2010-08-17 Thread Giacomo A. Catenazzi

On 17.08.2010 13:39, Simon Richter wrote:

Hi,

I have been asked to provide packages for a small piece of software that
uses this licence:

 This software is provided 'as-is', without any express or implied
 warranty.  In no event will the authors be held liable for any damages
 arising from the use of this software.

 Permission is granted to anyone to use this software for any purpose,
 including commercial applications, and to alter it and redistribute it
 freely, subject to the following restrictions:

 1. The origin of this software must not be misrepresented; you must not
claim that you wrote the original software. If you use this software
in a product or c64-release, an acknowledgment in the product
documentation or credits would be appreciated. Or beer!
 2. Altered source versions must be plainly marked as such, and must not be
misrepresented as being the original software.
 3. This notice may not be removed or altered from any source distribution.
 4. If you alter this software and release it, you must also provide the
source. You may not turn this into yet-another-windows-only-c64-
software. The software's platform independance and portability must
be maintained, no x86-only assembly code (unless there's also a plain
C version of it), no Windows-only API shit. If you violate this,
pestilence shall come upon you, and DeeKay shall come to your house
and format your harddrive to install Linux. Your C64 will be
confiscated and you will be forced to use a Sinclair Spectrum ZX81
to do all your coding - with its shitty membrane keyboard!
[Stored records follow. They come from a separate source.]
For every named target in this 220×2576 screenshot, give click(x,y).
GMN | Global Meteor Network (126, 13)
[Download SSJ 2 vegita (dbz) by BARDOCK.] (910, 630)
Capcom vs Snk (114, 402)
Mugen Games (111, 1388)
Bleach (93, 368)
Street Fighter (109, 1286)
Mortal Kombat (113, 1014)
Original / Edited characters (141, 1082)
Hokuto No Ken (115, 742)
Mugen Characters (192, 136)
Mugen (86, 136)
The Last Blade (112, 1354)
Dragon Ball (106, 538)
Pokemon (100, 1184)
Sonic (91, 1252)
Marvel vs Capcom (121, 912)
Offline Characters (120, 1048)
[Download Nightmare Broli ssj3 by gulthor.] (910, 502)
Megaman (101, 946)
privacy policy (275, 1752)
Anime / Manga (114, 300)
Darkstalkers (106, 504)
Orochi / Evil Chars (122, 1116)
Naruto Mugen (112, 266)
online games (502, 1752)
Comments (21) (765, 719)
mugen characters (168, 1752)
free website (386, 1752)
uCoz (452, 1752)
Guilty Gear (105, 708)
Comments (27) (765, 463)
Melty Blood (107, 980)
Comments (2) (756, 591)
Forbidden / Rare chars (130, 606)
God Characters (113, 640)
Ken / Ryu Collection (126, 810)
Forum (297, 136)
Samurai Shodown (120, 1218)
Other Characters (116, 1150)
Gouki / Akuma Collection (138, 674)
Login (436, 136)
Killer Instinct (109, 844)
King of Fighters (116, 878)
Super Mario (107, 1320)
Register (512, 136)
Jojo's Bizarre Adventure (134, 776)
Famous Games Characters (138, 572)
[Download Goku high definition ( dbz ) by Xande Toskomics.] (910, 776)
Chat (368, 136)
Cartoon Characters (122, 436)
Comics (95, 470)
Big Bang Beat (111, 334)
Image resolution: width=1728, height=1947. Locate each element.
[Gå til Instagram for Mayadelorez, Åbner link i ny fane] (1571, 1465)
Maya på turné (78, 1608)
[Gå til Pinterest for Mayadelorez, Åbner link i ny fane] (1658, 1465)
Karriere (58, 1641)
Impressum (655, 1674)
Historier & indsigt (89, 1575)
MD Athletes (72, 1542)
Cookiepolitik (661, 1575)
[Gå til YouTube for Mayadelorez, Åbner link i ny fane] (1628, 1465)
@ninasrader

It is not a BSD like license: "you must also provide the source.",
so nearly a copyleft with very few requirements.


Anyway it is "non-free", because:
"The software's platform independance and portability must
be maintained, no x86-only assembly code (unless there's also a plain
C version of it), no Windows-only API shit. "

This limits what/how you can modify it, which is again DFSG.
What does it mean in Debian? We should write patches so that
we must support Windows and MacOS X? (Or maybe on mainframe
and also strange systems with maybe strange libraries?)

PS: I have a C64. With this license the author reclaims the ownership
of my C64 if I do POSIX-only changes.